Gorilla Trekking in Rwanda

Rwanda Gorilla Trekking Overview


Gorilla trekking in Rwanda is often seen as a magical thrilling and “life-changing adventure that leads tourists to encounter with the mountain giants in the Volcanoes National Park of Rwanda. With an estimated of about 800 mountain gorillas remaining in the whole world, a safari to Rwanda for gorilla trekking and encounter with these gentle creatures is surely a rewarding and an unmissable experience.

Mountain Gorillas live and are resident in the bamboo-covered slopes of the Virunga Massifs of Volcanoes National Park situated north of Rwanda. A thrilling gorilla trekking experience introduces you to see them under the guidance of trained guides and experienced trackers to interact and get up-close with the magical creatures in the wilderness! That’s the real experience of the movie “Gorillas in the Mist”. On your gorilla tour, you will visit one of the many habituated families of the mountain gorillas for an awe-inspiring hour observing the gorillas play, guard and as well amazingly gaze at them whilst they go about their daily lives.

Gorilla trekking in Rwanda is not as strenuous as it is in Uganda and hence, you spend relatively lesser time to find the gorilla family. In Rwanda, the hikes in the mountains as you hunt for the gorillas can take between 30 minutes to 4 hours or more depending on the allocated gorilla family and their current habitat. The journey as you descend back to the park headquarters is quite long but very rewarding as you enjoy the discussion and interaction with fellow trackers about the enchanting magical mountain giants.

> [DATASET EXTRACT]
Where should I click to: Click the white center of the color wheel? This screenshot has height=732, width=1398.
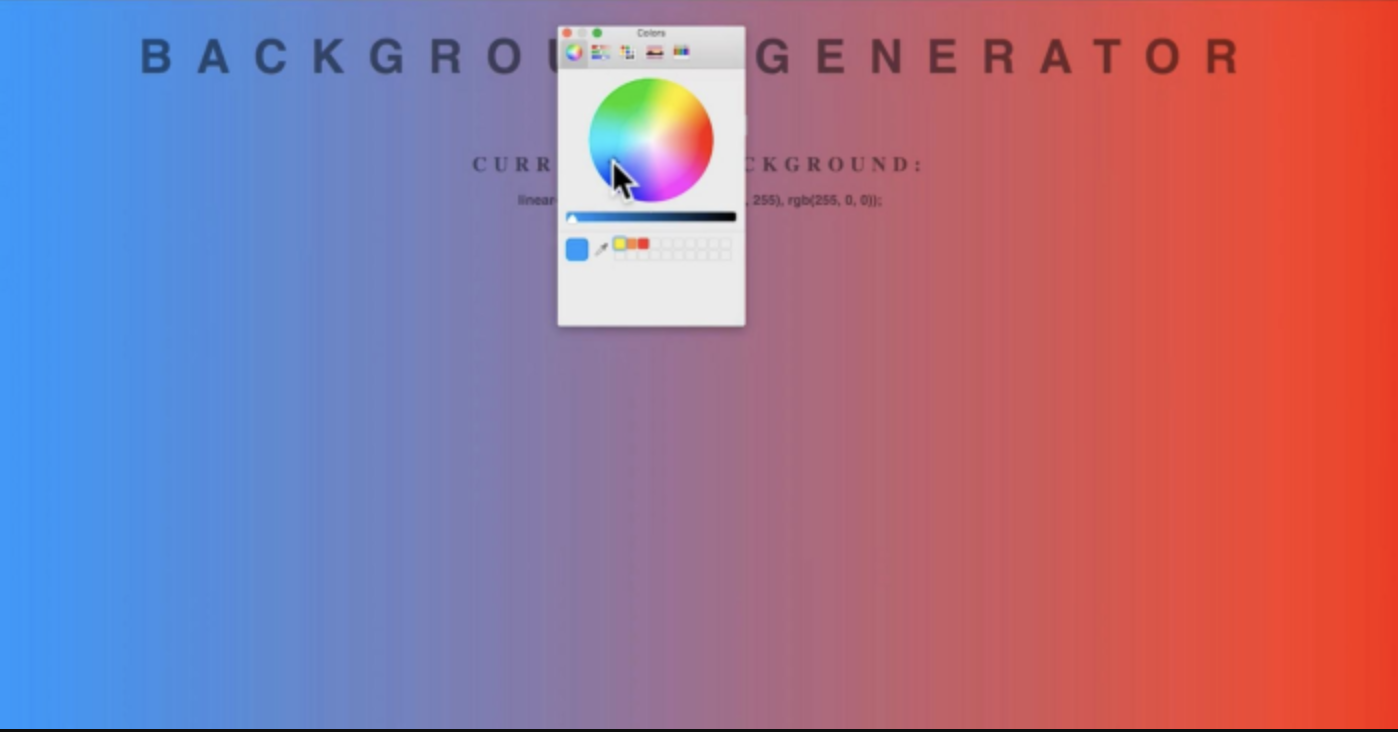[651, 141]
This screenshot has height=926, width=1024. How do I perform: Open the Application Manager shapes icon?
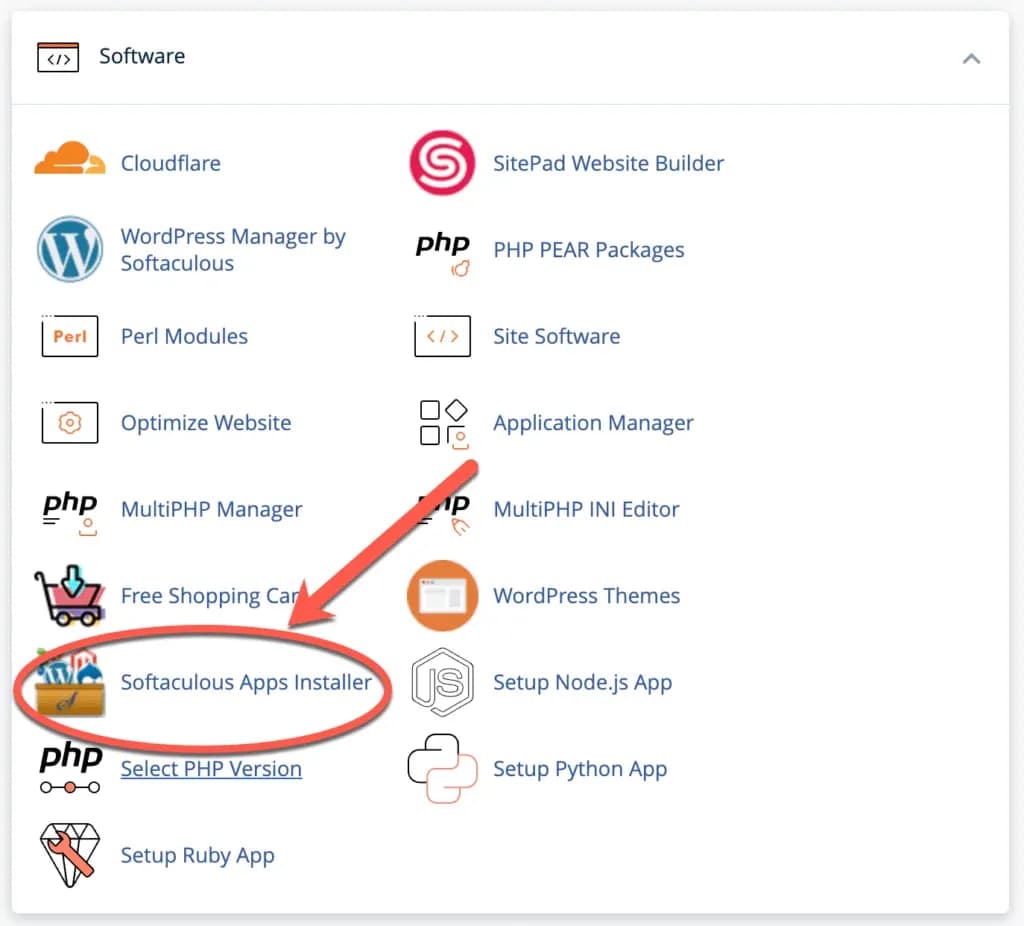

> [PARTS OF THE EXERCISE]
[1] From the gorilla trekking page above, print the passage beginning at the words "Rwanda Gorilla Trekking Overview" and ending after the words "an unmissable experience.".
[2] According to the gorilla trekking page, how long can the mountain hikes to find the gorillas in Rwanda take?

> [ANSWERS FOR THE TASKS]
[1]
Rwanda Gorilla Trekking Overview


Gorilla trekking in Rwanda is often seen as a magical thrilling and “life-changing adventure that leads tourists to encounter with the mountain giants in the Volcanoes National Park of Rwanda. With an estimated of about 800 mountain gorillas remaining in the whole world, a safari to Rwanda for gorilla trekking and encounter with these gentle creatures is surely a rewarding and an unmissable experience.

[2] Between 30 minutes and 4 hours or more, depending on the allocated gorilla family and their current habitat.